Stated problem 1
Print the stretch of the essay on dogs and love from "Thus it is not" through "at our eyes." word for word.
==== Quoted text
How the relationship that we have with domesticated animals taught us the meaning of love.

This exploration into the most fundamental emotion of all, love, was stimulated by me just finishing Pat Shipman’s book The Animal Connection.  Sturdy followers of Learning from Dogs (what a hardy lot you are!) will recall that about 5 weeks ago I wrote a post entitled The Woof at the Door which included an essay from Pat, republished with her permission, that set out how “Dogs may have been man’s best friend for thousands of years longer than we realized“.

The following day, I wrote a further piece introducing the book and then commenced reading it myself.  Please go there and read about the praise that the book has received.

What I want to do is to take a personal journey through love.  I should add immediately that I have no specialist or professional background with regard to ‘love’ just, like millions of others, a collection of experiences that have tapped me on the shoulder these last 67 years.

I would imagine that there are almost as many ideas about the meaning of love as there are people on this planet.  Dictionary.com produces this in answer to the search on the word ‘love’.

love

[luhv]  noun, verb, loved, lov·ing.
noun

  1. a profoundly tender, passionate affection for another person.
  2. a feeling of warm personal attachment or deep affection, as for a parent, child, or friend.
  3. sexual passion or desire.
  4. a person toward whom love is felt; beloved person;sweetheart.
  5. (used in direct address as a term of endearment, affection,or the like): Would you like to see a movie, love?

But, I don’t know about you, those definitions leave something missing for me.  Here’s my take on what love is, and it’s only by having so many dogs in my life that I have found this clarity of thought.

Love is trust, love is pure openness, love is knowing that you offer yourself without any barriers.  Think how you dream of giving yourself outwardly in the total surrender of love.  Reflect on that surrender that you experience when deeply connecting, nay loving, with your dog.

Here’s how Pat Shipman expressed it in her book:

Clearly, part of the basis of our intimacy with tame or domesticated animals involves physical contact.  People who work with animals touch them.  It doesn’t matter if you are a horse breeder, a farmer raising pigs, a pet owner, a zoo keeper, or a veterinarian, we touch them, stroke them, hug them.  Many of us kiss our animals and many allow them to sleep with us.  We touch animals because this is a crucial aspect of the nonverbal communication that we have evolved over millennia.  We touch animals because it raises our oxytocin levels – and the animal’s oxytocin levels.  We touch animals because we and they enjoy it. (p.274)

Pat soon after writes,

From the first stone tool to the origin of language and the most recent living tools, our involvement with animals has directed our course.

Thus it is not beyond reason to presume that tens of thousands of years of physical and emotional closeness between humans and their animals have developed the emotion of love in us humans, so eloquently expressed in art and life.

There’s another aspect of what we may have learned from dogs.  In Alexandra Horowitz’s book Inside of a Dog, she writes of the way that dogs look at us,

Having been folded into the world of humans, dogs no longer needed some of the skills that they would to survive on their own.  As we’ll see, what dogs lack in physical skills, they make up for in people skills.

AND THEN OUR EYES MET ….

There is one final, seemingly minor difference between the two species.  This one small behavioral variation between wolves and dogs has remarkable consequences.  The difference is this: dogs look at our eyes.
========
Stated problem 2
Rewrite the records below, replacing each "Task" with "Instruction" and leaving everything else as it is.
==== Material shown
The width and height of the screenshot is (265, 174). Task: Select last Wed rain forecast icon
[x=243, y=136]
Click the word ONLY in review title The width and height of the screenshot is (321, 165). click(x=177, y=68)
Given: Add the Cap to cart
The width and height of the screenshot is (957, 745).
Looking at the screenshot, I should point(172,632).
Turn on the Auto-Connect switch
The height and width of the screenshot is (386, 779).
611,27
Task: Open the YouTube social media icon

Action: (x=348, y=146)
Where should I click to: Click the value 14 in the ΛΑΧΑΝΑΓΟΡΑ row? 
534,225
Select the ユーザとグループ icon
========
Written solution 1
Thus it is not beyond reason to presume that tens of thousands of years of physical and emotional closeness between humans and their animals have developed the emotion of love in us humans, so eloquently expressed in art and life.

There’s another aspect of what we may have learned from dogs.  In Alexandra Horowitz’s book Inside of a Dog, she writes of the way that dogs look at us,

Having been folded into the world of humans, dogs no longer needed some of the skills that they would to survive on their own.  As we’ll see, what dogs lack in physical skills, they make up for in people skills.

AND THEN OUR EYES MET ….

There is one final, seemingly minor difference between the two species.  This one small behavioral variation between wolves and dogs has remarkable consequences.  The difference is this: dogs look at our eyes.

Written solution 2
The width and height of the screenshot is (265, 174). Instruction: Select last Wed rain forecast icon
[x=243, y=136]
Click the word ONLY in review title The width and height of the screenshot is (321, 165). click(x=177, y=68)
Given: Add the Cap to cart
The width and height of the screenshot is (957, 745).
Looking at the screenshot, I should point(172,632).
Turn on the Auto-Connect switch
The height and width of the screenshot is (386, 779).
611,27
Instruction: Open the YouTube social media icon

Action: (x=348, y=146)
Where should I click to: Click the value 14 in the ΛΑΧΑΝΑΓΟΡΑ row? 
534,225
Select the ユーザとグループ icon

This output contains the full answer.